Western Daily Press (Saturday)
Pharma giants give FTSE 100 good injection
AFTER a set of results that show it is much more than the company behind one of the world’s most important vaccines at the moment, AstraZeneca joined fellow pharmaceutical giant Hikma as the best performer among London’s biggest firms.
Yesterday the FTSE 100 was pulled higher, reaching 6,969.81 points, an 8.33 point rise, up 0.1%.
Top of the pack was AstraZeneca. The company showed that a series of controversies around its Covid-19 vaccine was not going to hold the business back.
Its sales comfortably beat expectations, and as AstraZeneca has pleaded not to profit from the vaccine, potential problems on that front are unlikely to affect its financials. Its shares rose 4.3%.

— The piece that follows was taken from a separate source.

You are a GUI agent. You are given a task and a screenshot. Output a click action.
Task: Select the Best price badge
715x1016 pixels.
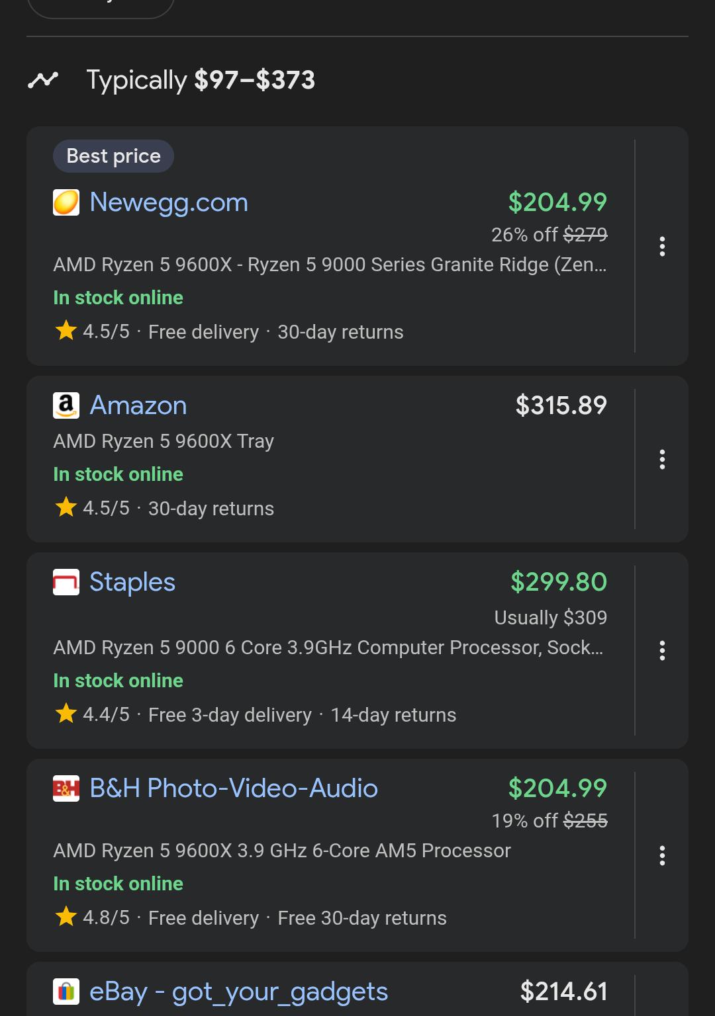point(113,156)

Fellow pharma giant Hikma was close behind AstraZeneca has pleaded not to profit, after announcing it had won approval for an opioid overdose treatment in the US. Shares rose 3.2%.

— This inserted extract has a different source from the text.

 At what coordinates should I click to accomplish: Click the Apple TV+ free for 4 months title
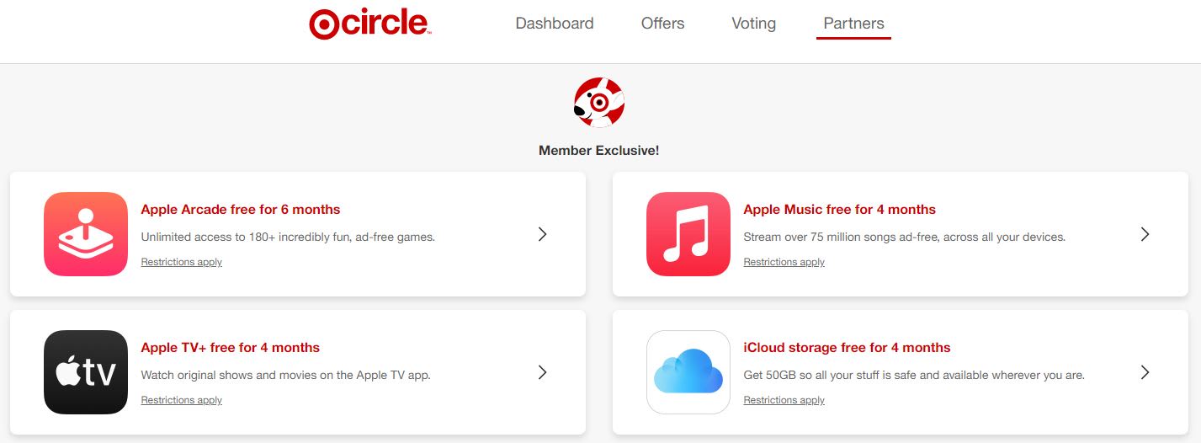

It marks the end of an up-anddown week for the FTSE 100, which is still languishing just below the 7,000 point mark, which it breached for the first time in 15 months earlier in April.
“After a decent start to the month, the last two weeks have seen the FTSE 100 take a bit of a pause, and though we’ve struggled to maintain a
foothold above 7,000, the index is still up for the third successive month in a row,” said CMC Markets chief market analyst Michael Hewson.

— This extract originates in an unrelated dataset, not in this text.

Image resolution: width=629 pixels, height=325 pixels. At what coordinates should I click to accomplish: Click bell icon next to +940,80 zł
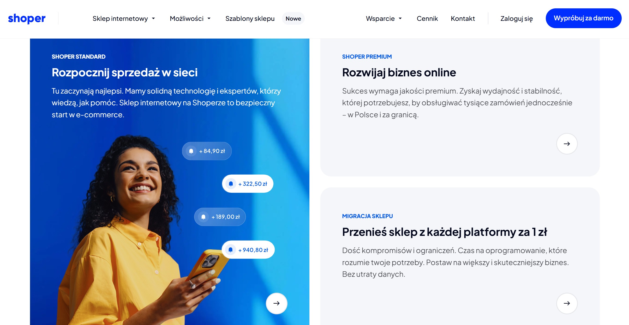point(231,250)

But potentially more important than the pull of AstraZeneca and Hikma was the effect of a sharp drop in the value of sterling when measured against the dollar.
Just before markets closed, one pound would buy 1.3821 dollars, 0.9% less than a day earlier or 1.1491 euros, down 0.1%.
Rather than a weak pound, the reason for the fall was a strong dollar - the euro also lost 0.7% against the US currency.
“The US dollar appears to be benefitting from a little bit of month-end and week-end profit-taking in an April that has seen it slide around 2%, reversing all of its March gains against a basket of currencies,” Mr Hewson said.
In the US, the Dow Jones and S&P 500 were both trading down around 0.6% when markets closed in Europe. In Germany, the Dax dropped 0.1%, while in France the Cac index fell 0.5%.
The price of Brent crude oil dipped 2% to 67.21 dollars per barrel.
Alongside AstraZeneca, Friday morning’s big news was Barclays. The bank recorded £2.4 billion in pre-tax profit in the first three months of the year.